Atatürk'ün bakışlarında "güven" duyan bir nesil..
Mustafa Kemal Paşa'ya ve silah arkadaşlarına...
Bir özlemin, bir minnetin dile gelmesidir aslında o an... Nerede olursa olsun, sirenlerin çaldığı dakikalarda; evde, sokakta, iş yerimde, geçmişe dönerim ben, Milli mücadele yıllarına, savaş alanlarına...
Başta yüce Atatürk olmak üzere, onun sesi ve nefesiyle İsmet İnönü, Fevzi Çakmak, Kazım Karabekir ve daha nice özel insan, beyin hücrelerimin her bir köşesine yerleşir ve bağımsızlığa giden "savaş alanlarından" bana selam gönderir:
"Bu güzel ülkeyi biz kurduk; siz ödünsüz koruyun, kollayın, geleceğe taşıyın" sözleriyle...
Bugün yine o anı yaşayacağım; hasretle, özlemle...
***
Ben Ata'mı görebilen nesilden değilim, keşke olabilseydim. Sadece babamdan dinlemiştim o anı, birkaç kez İzmir'e gelmiş o yüce insan... Birine tanıklık etmiş babam.. O zaman daha 9 yaşında, ilkokul üçüncü sınıfta... Dizilmişler arkadaşlarıyla Karşıyaka'da sahil boyunca...
Ellerinde bayraklar, coşkuyla karşılaşmışlar Atatürk'ü... O da üstü açık makam aracından, her birini şapkasıyla selamlamış; sevgi göndermiş, umut göndermiş...

• Ham girdiler
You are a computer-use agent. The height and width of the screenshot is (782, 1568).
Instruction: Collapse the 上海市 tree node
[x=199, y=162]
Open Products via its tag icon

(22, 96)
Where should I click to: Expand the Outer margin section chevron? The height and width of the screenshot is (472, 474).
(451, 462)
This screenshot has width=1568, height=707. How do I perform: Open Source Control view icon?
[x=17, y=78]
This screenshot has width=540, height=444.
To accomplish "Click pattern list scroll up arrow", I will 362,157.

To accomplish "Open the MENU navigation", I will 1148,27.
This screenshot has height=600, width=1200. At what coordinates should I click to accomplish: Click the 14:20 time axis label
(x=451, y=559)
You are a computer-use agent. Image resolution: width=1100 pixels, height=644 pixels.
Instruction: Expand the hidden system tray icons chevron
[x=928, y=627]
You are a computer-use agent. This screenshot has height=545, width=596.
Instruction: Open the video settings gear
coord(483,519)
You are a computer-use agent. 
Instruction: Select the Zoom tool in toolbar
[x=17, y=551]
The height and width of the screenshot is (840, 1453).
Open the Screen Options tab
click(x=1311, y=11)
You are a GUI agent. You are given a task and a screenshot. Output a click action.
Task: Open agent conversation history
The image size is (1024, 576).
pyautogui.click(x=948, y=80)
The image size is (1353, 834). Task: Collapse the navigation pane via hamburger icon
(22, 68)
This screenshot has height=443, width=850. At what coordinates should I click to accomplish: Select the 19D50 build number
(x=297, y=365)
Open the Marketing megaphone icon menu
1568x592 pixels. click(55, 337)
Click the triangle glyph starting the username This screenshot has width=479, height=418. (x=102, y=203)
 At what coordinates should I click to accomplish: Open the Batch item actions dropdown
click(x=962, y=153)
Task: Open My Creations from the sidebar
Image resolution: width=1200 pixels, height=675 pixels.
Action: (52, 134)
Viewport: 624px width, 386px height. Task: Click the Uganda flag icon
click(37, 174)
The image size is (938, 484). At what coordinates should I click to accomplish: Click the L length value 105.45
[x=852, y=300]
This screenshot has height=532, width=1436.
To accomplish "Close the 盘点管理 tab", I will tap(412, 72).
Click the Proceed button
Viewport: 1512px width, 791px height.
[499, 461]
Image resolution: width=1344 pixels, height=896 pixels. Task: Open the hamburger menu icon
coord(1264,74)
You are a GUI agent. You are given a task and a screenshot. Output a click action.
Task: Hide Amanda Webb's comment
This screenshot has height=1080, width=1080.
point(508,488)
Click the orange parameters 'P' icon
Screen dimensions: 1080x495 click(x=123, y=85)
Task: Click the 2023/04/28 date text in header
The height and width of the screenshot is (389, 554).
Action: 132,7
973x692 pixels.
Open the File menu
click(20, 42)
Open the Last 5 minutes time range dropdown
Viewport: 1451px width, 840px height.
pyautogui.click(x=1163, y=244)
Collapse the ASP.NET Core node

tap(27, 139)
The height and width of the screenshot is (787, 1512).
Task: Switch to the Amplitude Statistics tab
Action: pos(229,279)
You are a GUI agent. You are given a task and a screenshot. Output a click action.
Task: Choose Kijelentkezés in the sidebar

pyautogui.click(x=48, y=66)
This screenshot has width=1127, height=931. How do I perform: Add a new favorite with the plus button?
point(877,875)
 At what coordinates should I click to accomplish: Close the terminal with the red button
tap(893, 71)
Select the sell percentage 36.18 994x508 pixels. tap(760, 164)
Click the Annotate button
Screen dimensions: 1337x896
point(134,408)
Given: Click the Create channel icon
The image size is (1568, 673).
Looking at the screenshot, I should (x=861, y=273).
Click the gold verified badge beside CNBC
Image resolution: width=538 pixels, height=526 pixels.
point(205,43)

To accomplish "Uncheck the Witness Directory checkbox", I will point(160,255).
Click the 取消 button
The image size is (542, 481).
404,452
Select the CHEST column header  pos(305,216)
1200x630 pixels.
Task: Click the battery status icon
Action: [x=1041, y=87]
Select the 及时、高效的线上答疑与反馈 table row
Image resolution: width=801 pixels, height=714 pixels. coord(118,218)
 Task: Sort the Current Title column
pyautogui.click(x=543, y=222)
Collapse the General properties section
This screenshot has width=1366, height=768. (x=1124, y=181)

• Yapılacak iş
Yukarıdaki Atatürk anısını anlatan yazıyı, son cümlesinden sonra devam ettirin.

• Cevap
"O bakışları hiç unutmadım. Keskin, kararlı ama sevgi doluydu" derdi Şeref babam ve hep şu duygularını eklerdi sözlerine: "O bakışlar sanki bana, 'Seni sevgiyle kucaklıyorum evladım, sen geleceğimsin' der gibi gelmişti. O küçücük yaşımda bana güven aşılamıştı. O yüzden izinden hiç sapmadım."
***
Atatürk, ülkesini güven üzerine kurmuştu. Bu yüzden, bu duyguyu zedeleyecek her türlü bireysel girişime, geçmişte yaşanan hatalara, dinsel yobazlığa net bir tavır koymuş, bu uğurda en yakın arkadaşlarıyla bile görüş ayrılığına düşse de ödün vermemişti.
Onun için ülke, "geleceğe" şekillenmeliydi ve bu cumhuriyet ülkesini oluşturacak toplum da birbirine güvenen, destek çıkan, zor günlerde dayanışmasını bilen insanlardan oluşmalıydı.
Çünkü yaşadığı birçok olayda, kitaplarda okuduğu birçok tarihsel gelişmede, ülkelerin nasıl yok olduğuna, yıkıldığına, bağımsızlığını kaybettiğine tanık olmuştu.
O ülkeleri yok eden unsur, güven yoksunluğuydu. Birbirine güvenmeyen insanlar, vatanlarını bile satacak düzeye gelmişlerdi.
Onlar için vatan, ülmesini seven bilinçli insan topluluğu değil, paraydı.
***
Ey bu güzel ülkemin önyargılı, zayıf, yüreksiz insanları; ey o "bağımsızlık savaşçısına", faşist, diktatör diyen Atatürk düşmanları, ey "Ne gerek var Anıtkabir'e gitmeye, ona saygı sunmaya" diyen ucuz kalemşörler...
Hiç kusura bakmayın, bugün 10 Kasım...
Bugün bir özgürlük savaşçısının, aydın günlere taşıdığı halkıyla buluştuğu gündür.
Bugün, bana bağımsızlık ruhunu aşılayan bir dünya liderin, bana kimlik kazandıran bir devlet adamının, bana güven duyan, bununla gurur duyan bir Cumhuriyet aydınının ölüm yıldönümü...
Bugün sizin sözünüz geçmez; hatta yarın da, gelecekte de...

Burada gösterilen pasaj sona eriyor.